◆ Passage to read
------------------------------

So you’re saying that you think Buffett is a luckbox? And all the other successful value investors along with him?
That’s a good point that it might be better to compare the after hours pop to the previous close rather than factoring in the FB-driven pessimism. But I still think if they announced $4.85 or whatever, that they’d be up quite a bit less. Keep in mind the quarter dropping off the TTM was like $14 or something, so an EPS around $4.50 drops their annual EPS by about $10 and takes the P/E ratio quite a bit higher absent any price movement. I think a lot of retail investors, maybe the vast majority, just looked at that estimate and thought, “Meh, AMZN is going to beat, they always do.”
At some point, Amazon is going to stop growing substantially, simply by running out of room in a best case scenario. Bezos will weep, for there will be no market share left to conquer. At that point it will need to be valued as a value stock and not a growth stock, so you’d expect a P/E around 15 to 25. Maybe 30 on the high end.
It’s currently trading at a P/E between 70 and 80, which is pricing in an expectation for an immense amount of continued growth to end up eventually settling on a value-oriented valuation with a P/E in a normal range.

------------------------------

◆ Saved entries
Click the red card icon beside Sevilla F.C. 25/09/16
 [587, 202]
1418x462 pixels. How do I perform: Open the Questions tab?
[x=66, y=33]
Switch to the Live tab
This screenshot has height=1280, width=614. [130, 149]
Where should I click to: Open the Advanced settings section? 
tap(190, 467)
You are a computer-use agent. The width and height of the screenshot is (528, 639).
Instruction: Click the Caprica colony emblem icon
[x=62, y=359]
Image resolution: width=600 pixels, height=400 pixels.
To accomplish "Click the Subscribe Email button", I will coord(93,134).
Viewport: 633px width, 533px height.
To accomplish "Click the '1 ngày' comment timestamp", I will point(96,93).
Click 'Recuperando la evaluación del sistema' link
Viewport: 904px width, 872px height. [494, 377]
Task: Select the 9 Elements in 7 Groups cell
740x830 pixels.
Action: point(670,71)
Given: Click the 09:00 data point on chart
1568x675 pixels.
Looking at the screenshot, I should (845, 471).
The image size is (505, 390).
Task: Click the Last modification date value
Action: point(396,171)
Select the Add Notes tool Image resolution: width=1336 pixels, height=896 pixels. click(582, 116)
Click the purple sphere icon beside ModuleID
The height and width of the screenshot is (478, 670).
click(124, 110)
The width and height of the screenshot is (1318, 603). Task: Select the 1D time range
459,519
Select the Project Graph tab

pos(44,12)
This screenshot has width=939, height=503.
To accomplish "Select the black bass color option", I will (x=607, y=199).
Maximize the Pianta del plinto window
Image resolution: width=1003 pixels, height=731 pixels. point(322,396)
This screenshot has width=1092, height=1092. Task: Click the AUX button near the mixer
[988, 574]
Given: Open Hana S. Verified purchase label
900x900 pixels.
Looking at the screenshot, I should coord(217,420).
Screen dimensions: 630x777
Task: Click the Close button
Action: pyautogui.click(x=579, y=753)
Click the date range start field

------------------------------

◆ What is expected
Write the next part of the discussion of Amazon's stock valuation, picking up after its final sentence. The records were collected from a separate source.

◆ Reply
My point is that while it may be possible, it’s incredibly unlikely they will be able to get that big. Just like while it’s possible TSLA is someday going to have like 80% or 90% of the market share of the global automobile market, it’s absurdly unlikely and that’s why their valuation is absurd too. They’re not worth 17 Hondas or three Toyotas or 12 GM’s.
I don’t, that’s my point.
Perhaps, maybe the blood is done with in the tech growth sector. Maybe there will be no more -25% days for any of these “blue chip” stocks. I don’t think so, though.
I think the efficient market hypothesis folks would be well served to go sit at a 5/T or T/25 table and ask the whales what they bought recently, how much of it they bought, and how much research they did (1). Then watch a day of CNBC and just listen to the words coming out of the mouths of hedge fund managers and investment managers (2). Then go really in depth on a complicated stock for days/weeks, get a good understanding of its value, and then read all the analysts’ coverage of it (3).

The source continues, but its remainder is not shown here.